Plot great categorical distribution graphs with Python seaborn

Seaborn offers a variety of plots for showing the distribution of categorical variables. Let’s walk through some of them, from simplest to most detailed.

Setup

# Import libraries
import pandas as pd
import seaborn as sns

# Set plots size
sns.set(rc={'figure.figsize':(9,6)})

# Load sample data
df = sns.load_dataset('tips')
df.tail()
total_bill
tip
sex
smoker
day
time
size
239
29.03
5.92
Male
No
Sat
Dinner
3
240
27.18
2.00
Female
Yes
Sat
Dinner
2
241
22.67
2.00
Male
Yes
Sat
Dinner
2
242
17.82
1.75
Male
No
Sat
Dinner
2
243
18.78
3.00
Female
No
Thur
Dinner
2

Boxplot

The classic. A number of parameters can be tuned to adjust proportions and outliers display.

# Boxplot
sns.boxplot(
		data=df, y='total_bill', x='day',
		whis=1,                   # Whiskers extent vs IQR
		showfliers=False,         # Hide outliers markers
		width=.5,                 # Boxes width
		color='cornflowerblue',   # Avoid rainbow effect
		linewidth=1               # Line width
);
image

Boxenplot

An “advanced” version of the boxplot, that displays a number of percentiles as small boxes, to show more detail about the distribution.

# Boxenplot
sns.boxenplot(
		data=df, y='total_bill', x='day',
		k_depth=3   # Fixed number of percentiles to draw
);
image

Violinplot

Violinplots combine boxplots and kernel density estimates, and are an interesting intermediary solution between simple boxplots and detailed stripplots.

# Violinplot
sns.violinplot(
		data=df, y='total_bill', x='day', 
		hue='sex', split=True,   # Split by gender  
		cut=0,                   # Do not extend density past extreme values
		inner='box',             # Inner plot type
		bw=.35                   # "Flexibility" of kernel bandwidth
);
image

Stripplot

Stripplots show every data point.
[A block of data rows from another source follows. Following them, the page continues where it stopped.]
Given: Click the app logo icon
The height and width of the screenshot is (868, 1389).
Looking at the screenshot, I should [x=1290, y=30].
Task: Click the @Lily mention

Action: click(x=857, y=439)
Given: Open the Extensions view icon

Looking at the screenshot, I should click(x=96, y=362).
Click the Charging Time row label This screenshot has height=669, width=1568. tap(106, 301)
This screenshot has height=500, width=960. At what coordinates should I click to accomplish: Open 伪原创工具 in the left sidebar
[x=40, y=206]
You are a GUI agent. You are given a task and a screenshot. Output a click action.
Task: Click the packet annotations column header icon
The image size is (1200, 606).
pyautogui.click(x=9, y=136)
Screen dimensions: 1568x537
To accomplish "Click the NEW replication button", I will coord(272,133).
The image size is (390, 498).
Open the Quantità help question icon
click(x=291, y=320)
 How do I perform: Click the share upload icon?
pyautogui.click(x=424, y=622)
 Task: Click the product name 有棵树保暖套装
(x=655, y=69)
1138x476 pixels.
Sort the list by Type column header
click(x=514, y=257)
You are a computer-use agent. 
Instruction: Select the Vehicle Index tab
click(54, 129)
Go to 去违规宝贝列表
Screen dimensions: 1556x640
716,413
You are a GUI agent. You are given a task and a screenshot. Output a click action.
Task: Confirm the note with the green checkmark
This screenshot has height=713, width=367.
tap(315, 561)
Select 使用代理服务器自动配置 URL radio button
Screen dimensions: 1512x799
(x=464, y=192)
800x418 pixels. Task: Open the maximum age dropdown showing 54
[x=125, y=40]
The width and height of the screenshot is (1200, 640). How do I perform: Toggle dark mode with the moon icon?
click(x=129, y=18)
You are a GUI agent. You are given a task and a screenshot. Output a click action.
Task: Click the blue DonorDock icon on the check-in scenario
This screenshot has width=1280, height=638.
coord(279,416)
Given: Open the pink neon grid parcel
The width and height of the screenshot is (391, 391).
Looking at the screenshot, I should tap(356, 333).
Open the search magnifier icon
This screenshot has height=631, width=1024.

It can be a good idea to combine them with more a simple representation like boxplots.

# Boxplot + stripplot
sns.boxplot(
		data=df, y='total_bill', x='day', 
		width=.5, showfliers=False, color='lightgray'
)
sns.stripplot(
		data=df, y='total_bill', x='day',
		size=4,      # Custom point radius
		jitter=.05   # Amount of jitter to avoid overlap
);
image

Swarmplot

Swarmplot are like stripplots, but with points adjustment to avoid overlapping.

# Swarmplot
sns.swarmplot(data=df, y='total_bill', x='day', hue='smoker');
image